Buyers may also be thinking about achieving their goal of home ownership or securing their first investment property that they keep putting off.  The holiday season is a time when the mind relaxes a little more and provides a chance to dream and set goals.  But as they say “a goal without a deadline is just a dream.” 

Another reason I love buying property in December is there is far less competition. I can make confident offers for my clients knowing I won’t be beaten to the line (unlike 2 years ago where it was a race to exchange).

The trick is to find motivated vendors that are active sellers and will meet the market price. According to Core Logic, vendor discounting is currently 7.3% for Sydney and 6.1% for Melbourne. This doesn’t mean an automatic discount for every property.  We have achieved even deeper discounts than this recently.  But well-located property in high demand suburbs is only experiencing minor discounts.

For a property priced for sale at $2.5 million this could mean a discount of potentially $182,500 in Sydney and $152,500 in Melbourne.  But in reality, there are much deeper discounts available if you know how to negotiate well and find good quality property with motivated vendors.

If you are considering trading up in this market, then what you may lose in the sale of your home is more than made up for in the buy price of your next home.  For example, say you sell for $1.5m today and lose 10% (ie $150k discount) and then you buy your next property for $2.5m (discount $250k) the you are potentially $100k ahead than if you are buying in a hot market.  

What this effectively means is that buyers that were priced out of some blue-chip suburbs may now find prices are cheaper and they can target those areas, whereas last year they had to choose second tier areas or fringe suburbs.

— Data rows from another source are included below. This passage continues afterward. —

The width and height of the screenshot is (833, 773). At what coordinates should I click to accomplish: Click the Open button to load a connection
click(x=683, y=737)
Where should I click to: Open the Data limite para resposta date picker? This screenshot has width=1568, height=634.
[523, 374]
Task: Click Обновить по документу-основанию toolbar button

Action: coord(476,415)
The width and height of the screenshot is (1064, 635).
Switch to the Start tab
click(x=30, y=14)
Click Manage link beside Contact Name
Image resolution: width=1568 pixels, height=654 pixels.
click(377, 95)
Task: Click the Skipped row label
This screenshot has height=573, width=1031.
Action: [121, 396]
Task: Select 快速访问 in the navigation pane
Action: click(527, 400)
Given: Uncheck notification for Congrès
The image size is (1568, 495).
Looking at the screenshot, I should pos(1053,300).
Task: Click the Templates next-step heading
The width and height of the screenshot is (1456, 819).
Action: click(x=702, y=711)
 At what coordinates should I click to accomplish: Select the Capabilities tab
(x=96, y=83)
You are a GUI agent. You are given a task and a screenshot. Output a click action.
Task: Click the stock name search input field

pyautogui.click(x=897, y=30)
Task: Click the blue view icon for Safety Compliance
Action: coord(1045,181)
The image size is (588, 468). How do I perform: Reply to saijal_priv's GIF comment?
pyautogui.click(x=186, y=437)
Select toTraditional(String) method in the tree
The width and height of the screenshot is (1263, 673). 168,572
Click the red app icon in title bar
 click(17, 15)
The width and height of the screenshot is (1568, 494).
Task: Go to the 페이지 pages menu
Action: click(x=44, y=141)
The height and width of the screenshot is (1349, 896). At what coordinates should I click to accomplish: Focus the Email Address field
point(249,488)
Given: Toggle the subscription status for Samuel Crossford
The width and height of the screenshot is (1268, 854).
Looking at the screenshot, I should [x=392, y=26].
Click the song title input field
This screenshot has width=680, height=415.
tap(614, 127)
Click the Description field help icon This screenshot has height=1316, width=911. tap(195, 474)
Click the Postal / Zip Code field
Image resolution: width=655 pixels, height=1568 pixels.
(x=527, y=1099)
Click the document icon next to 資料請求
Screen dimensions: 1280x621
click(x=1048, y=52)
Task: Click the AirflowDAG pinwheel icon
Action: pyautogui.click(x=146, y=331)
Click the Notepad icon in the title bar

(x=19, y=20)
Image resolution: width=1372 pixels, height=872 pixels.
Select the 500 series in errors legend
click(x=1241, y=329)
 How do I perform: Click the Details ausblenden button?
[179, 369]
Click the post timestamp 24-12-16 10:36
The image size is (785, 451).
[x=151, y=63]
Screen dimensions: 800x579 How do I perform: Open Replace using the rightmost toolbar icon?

My advice is buy the best quality property you can comfortably afford that will suit your goals or lifestyle for the next 10+ years and buy with confidence when an opportunity presents itself.  No one can accurately pick the bottom of the market 100% of the time, but it certainly seems as though we are close.

           

If you’d like help finding or negotiating your next property, please contact my friendly team of Buyers Agents – we give advice without fear or favour as we are strictly on the buyers’ side. Email us your property brief or call us on 1300 655 615 today.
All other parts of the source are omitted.